Return the records exactly, with nothing added.

------------

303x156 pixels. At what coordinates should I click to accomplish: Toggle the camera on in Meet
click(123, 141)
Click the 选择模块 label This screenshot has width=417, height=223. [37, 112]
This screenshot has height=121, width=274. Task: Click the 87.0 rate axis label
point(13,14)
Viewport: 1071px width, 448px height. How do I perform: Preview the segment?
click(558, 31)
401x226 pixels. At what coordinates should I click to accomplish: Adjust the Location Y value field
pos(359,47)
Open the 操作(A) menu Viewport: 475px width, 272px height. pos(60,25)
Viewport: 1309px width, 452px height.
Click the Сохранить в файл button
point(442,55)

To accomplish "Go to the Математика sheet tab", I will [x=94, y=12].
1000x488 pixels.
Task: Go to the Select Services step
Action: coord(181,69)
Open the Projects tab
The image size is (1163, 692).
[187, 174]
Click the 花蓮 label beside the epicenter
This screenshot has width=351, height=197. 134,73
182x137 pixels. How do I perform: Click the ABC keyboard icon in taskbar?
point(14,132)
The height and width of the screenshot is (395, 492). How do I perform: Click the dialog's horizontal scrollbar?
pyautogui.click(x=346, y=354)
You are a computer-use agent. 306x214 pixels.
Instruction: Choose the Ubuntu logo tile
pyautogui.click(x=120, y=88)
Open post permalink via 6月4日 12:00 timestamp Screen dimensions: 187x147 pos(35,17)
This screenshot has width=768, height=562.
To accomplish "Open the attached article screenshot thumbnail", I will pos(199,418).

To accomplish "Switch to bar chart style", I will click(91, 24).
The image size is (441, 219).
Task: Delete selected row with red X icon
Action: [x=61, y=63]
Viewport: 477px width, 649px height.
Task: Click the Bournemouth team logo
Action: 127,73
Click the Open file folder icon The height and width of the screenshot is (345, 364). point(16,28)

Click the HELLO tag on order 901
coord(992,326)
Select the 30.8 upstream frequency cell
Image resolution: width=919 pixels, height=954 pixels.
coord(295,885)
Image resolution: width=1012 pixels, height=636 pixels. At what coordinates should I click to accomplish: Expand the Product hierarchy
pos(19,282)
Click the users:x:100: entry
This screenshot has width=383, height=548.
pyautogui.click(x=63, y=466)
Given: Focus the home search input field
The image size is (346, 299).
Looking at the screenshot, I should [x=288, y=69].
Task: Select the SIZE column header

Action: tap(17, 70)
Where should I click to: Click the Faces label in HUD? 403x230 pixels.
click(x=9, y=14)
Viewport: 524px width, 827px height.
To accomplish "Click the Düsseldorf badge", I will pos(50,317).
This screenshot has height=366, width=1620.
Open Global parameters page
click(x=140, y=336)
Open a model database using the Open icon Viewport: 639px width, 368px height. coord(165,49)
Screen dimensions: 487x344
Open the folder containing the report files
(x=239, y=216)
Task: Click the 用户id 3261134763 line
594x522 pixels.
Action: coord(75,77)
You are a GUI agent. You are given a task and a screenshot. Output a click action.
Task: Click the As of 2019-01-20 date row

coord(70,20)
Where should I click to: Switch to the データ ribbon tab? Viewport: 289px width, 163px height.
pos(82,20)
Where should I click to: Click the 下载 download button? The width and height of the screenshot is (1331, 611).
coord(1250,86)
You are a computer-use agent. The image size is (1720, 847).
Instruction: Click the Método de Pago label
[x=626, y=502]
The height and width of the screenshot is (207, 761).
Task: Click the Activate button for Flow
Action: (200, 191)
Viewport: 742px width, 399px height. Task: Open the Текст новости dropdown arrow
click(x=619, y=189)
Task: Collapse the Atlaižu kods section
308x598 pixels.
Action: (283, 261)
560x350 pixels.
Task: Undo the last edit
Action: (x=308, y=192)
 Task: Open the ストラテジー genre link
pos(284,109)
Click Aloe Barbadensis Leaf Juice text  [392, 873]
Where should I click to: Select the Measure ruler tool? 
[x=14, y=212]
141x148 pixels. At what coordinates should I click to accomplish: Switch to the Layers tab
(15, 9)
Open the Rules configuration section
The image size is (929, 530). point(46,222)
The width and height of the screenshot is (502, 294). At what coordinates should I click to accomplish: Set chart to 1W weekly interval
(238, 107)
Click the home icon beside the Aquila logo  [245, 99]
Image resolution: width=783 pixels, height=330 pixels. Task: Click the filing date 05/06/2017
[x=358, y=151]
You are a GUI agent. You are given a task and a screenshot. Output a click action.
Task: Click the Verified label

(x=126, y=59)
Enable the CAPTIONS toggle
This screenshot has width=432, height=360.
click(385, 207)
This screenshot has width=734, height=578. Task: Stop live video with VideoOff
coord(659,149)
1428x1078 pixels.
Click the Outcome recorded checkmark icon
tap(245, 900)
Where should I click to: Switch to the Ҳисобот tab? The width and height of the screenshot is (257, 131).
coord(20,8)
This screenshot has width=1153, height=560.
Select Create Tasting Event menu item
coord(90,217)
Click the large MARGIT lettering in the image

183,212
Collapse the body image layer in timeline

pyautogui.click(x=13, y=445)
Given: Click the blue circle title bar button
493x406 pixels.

------------

[OUTPUT]:
303x156 pixels. At what coordinates should I click to accomplish: Toggle the camera on in Meet
click(123, 141)
Click the 选择模块 label This screenshot has width=417, height=223. [37, 112]
This screenshot has height=121, width=274. Task: Click the 87.0 rate axis label
point(13,14)
Viewport: 1071px width, 448px height. How do I perform: Preview the segment?
click(558, 31)
401x226 pixels. At what coordinates should I click to accomplish: Adjust the Location Y value field
pos(359,47)
Open the 操作(A) menu Viewport: 475px width, 272px height. pos(60,25)
Viewport: 1309px width, 452px height.
Click the Сохранить в файл button
point(442,55)

To accomplish "Go to the Математика sheet tab", I will [x=94, y=12].
1000x488 pixels.
Task: Go to the Select Services step
Action: coord(181,69)
Open the Projects tab
The image size is (1163, 692).
[187, 174]
Click the 花蓮 label beside the epicenter
This screenshot has width=351, height=197. 134,73
182x137 pixels. How do I perform: Click the ABC keyboard icon in taskbar?
point(14,132)
The height and width of the screenshot is (395, 492). How do I perform: Click the dialog's horizontal scrollbar?
pyautogui.click(x=346, y=354)
You are a computer-use agent. 306x214 pixels.
Instruction: Choose the Ubuntu logo tile
pyautogui.click(x=120, y=88)
Open post permalink via 6月4日 12:00 timestamp Screen dimensions: 187x147 pos(35,17)
This screenshot has width=768, height=562.
To accomplish "Open the attached article screenshot thumbnail", I will pos(199,418).

To accomplish "Switch to bar chart style", I will click(91, 24).
The image size is (441, 219).
Task: Delete selected row with red X icon
Action: [x=61, y=63]
Viewport: 477px width, 649px height.
Task: Click the Bournemouth team logo
Action: 127,73
Click the Open file folder icon The height and width of the screenshot is (345, 364). point(16,28)

Click the HELLO tag on order 901
coord(992,326)
Select the 30.8 upstream frequency cell
Image resolution: width=919 pixels, height=954 pixels.
coord(295,885)
Image resolution: width=1012 pixels, height=636 pixels. At what coordinates should I click to accomplish: Expand the Product hierarchy
pos(19,282)
Click the users:x:100: entry
This screenshot has width=383, height=548.
pyautogui.click(x=63, y=466)
Given: Focus the home search input field
The image size is (346, 299).
Looking at the screenshot, I should [x=288, y=69].
Task: Select the SIZE column header

Action: tap(17, 70)
Where should I click to: Click the Faces label in HUD? 403x230 pixels.
click(x=9, y=14)
Viewport: 524px width, 827px height.
To accomplish "Click the Düsseldorf badge", I will pos(50,317).
This screenshot has height=366, width=1620.
Open Global parameters page
click(x=140, y=336)
Open a model database using the Open icon Viewport: 639px width, 368px height. coord(165,49)
Screen dimensions: 487x344
Open the folder containing the report files
(x=239, y=216)
Task: Click the 用户id 3261134763 line
594x522 pixels.
Action: coord(75,77)
You are a GUI agent. You are given a task and a screenshot. Output a click action.
Task: Click the As of 2019-01-20 date row

coord(70,20)
Where should I click to: Switch to the データ ribbon tab? Viewport: 289px width, 163px height.
pos(82,20)
Where should I click to: Click the 下载 download button? The width and height of the screenshot is (1331, 611).
coord(1250,86)
You are a computer-use agent. The image size is (1720, 847).
Instruction: Click the Método de Pago label
[x=626, y=502]
The height and width of the screenshot is (207, 761).
Task: Click the Activate button for Flow
Action: (200, 191)
Viewport: 742px width, 399px height. Task: Open the Текст новости dropdown arrow
click(x=619, y=189)
Task: Collapse the Atlaižu kods section
308x598 pixels.
Action: (283, 261)
560x350 pixels.
Task: Undo the last edit
Action: (x=308, y=192)
 Task: Open the ストラテジー genre link
pos(284,109)
Click Aloe Barbadensis Leaf Juice text  [392, 873]
Where should I click to: Select the Measure ruler tool? 
[x=14, y=212]
141x148 pixels. At what coordinates should I click to accomplish: Switch to the Layers tab
(15, 9)
Open the Rules configuration section
The image size is (929, 530). point(46,222)
The width and height of the screenshot is (502, 294). At what coordinates should I click to accomplish: Set chart to 1W weekly interval
(238, 107)
Click the home icon beside the Aquila logo  [245, 99]
Image resolution: width=783 pixels, height=330 pixels. Task: Click the filing date 05/06/2017
[x=358, y=151]
You are a GUI agent. You are given a task and a screenshot. Output a click action.
Task: Click the Verified label

(x=126, y=59)
Enable the CAPTIONS toggle
This screenshot has width=432, height=360.
click(385, 207)
This screenshot has width=734, height=578. Task: Stop live video with VideoOff
coord(659,149)
1428x1078 pixels.
Click the Outcome recorded checkmark icon
tap(245, 900)
Where should I click to: Switch to the Ҳисобот tab? The width and height of the screenshot is (257, 131).
coord(20,8)
This screenshot has width=1153, height=560.
Select Create Tasting Event menu item
coord(90,217)
Click the large MARGIT lettering in the image

183,212
Collapse the body image layer in timeline

pyautogui.click(x=13, y=445)
Given: Click the blue circle title bar button
493x406 pixels.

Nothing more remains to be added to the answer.